TASK LIST
1. Rewrite the NHS charging answer from "Upfront charging of" up to and including "million in 2016/17.", changing "overseas visitors" to "international patients".
2. Continue the NHS charging answer from the point where it ends.

─── PROVIDED PASSAGE ───

To ask the Secretary of State for Health, if he will undertake an impact assessment of his Department's policy on upfront charging for NHS services.

Photo of Philip Dunne Philip Dunne The Minister of State, Department of Health

Upfront charging of overseas visitors for non-urgent or immediately necessary care has been recommended best practice by the Department for several years, including in published national charging guidance.

Identified income from charging overseas visitors for NHS services was £290 million in 2015/16 and £358 million in 2016/17.

Following a public consultation on the proposed amendments to the National Health Service (Charges to Overseas Visitors) Regulations 2015 (the Charging Regulations) that ran from December 2015 to March 2016, the Government set out in its response to that consultation in February 2017 that it intended to amend the existing Charging Regulations and included a commitment that all non-urgent secondary care services provided to an overseas visitor should be charged upfront and in full, unless otherwise exempt.

─── ENTRIES SHOWN ───

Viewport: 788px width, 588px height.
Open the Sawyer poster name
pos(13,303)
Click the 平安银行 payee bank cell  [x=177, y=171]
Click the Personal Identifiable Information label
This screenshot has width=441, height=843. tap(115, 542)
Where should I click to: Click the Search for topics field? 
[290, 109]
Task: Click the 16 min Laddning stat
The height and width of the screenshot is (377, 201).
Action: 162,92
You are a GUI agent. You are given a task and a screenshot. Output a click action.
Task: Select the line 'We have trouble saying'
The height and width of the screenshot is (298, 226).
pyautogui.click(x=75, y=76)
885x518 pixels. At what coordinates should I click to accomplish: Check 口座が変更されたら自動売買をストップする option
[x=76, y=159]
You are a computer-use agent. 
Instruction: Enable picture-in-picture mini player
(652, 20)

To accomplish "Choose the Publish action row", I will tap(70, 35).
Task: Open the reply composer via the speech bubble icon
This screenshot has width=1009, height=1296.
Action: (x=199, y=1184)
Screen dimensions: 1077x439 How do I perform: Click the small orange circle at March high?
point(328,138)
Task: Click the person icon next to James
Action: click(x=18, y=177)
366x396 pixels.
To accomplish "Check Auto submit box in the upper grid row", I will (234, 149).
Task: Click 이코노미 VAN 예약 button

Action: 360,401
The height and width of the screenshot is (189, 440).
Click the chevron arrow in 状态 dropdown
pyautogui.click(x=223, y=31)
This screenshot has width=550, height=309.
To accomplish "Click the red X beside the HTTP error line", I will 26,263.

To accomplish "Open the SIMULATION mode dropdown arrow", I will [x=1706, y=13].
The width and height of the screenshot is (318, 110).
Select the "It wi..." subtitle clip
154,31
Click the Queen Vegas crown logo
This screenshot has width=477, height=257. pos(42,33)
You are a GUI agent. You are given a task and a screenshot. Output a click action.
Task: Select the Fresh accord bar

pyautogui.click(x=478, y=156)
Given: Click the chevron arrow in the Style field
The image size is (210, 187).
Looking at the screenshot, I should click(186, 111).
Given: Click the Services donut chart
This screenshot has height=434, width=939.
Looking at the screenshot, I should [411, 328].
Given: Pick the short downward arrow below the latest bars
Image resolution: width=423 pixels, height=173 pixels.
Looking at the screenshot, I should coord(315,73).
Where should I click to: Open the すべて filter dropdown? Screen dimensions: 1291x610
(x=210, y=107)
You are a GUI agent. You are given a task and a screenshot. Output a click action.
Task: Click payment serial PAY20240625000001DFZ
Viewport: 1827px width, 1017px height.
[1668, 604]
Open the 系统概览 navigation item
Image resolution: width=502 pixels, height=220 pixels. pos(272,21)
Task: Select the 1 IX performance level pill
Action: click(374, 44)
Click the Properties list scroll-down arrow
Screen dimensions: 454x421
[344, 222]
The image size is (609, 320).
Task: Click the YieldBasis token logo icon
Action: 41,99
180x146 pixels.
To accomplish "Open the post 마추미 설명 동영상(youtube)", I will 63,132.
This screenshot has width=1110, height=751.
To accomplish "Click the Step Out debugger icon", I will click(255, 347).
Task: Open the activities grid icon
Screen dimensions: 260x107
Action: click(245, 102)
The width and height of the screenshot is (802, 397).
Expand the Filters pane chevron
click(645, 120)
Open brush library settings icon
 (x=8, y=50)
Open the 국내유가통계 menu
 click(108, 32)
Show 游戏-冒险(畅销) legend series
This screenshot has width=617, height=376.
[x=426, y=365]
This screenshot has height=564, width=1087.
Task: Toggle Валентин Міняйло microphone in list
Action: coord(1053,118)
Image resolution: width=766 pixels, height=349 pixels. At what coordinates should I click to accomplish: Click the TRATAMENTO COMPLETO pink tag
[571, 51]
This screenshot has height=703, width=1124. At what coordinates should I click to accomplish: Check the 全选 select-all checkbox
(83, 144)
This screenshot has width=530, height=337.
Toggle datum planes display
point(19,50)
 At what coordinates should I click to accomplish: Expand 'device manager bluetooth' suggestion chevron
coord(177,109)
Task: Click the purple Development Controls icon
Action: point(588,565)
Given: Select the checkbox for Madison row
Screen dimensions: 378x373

───

ANSWERS TO THE PROBLEMS
1.
Upfront charging of international patients for non-urgent or immediately necessary care has been recommended best practice by the Department for several years, including in published national charging guidance.

Identified income from charging international patients for NHS services was £290 million in 2015/16 and £358 million in 2016/17.

2.
During the decision-making process the Government carefully considered the impact the proposed changes in all National Health Service out-of-hospital settings may have. The regulations providing for these changes were introduced on 19 July alongside a published impact assessment that estimated that the net income per annum as a result of the new regulations would be up to £40 million per year. This included the impact of upfront charging, the implementation of which we will keep under review.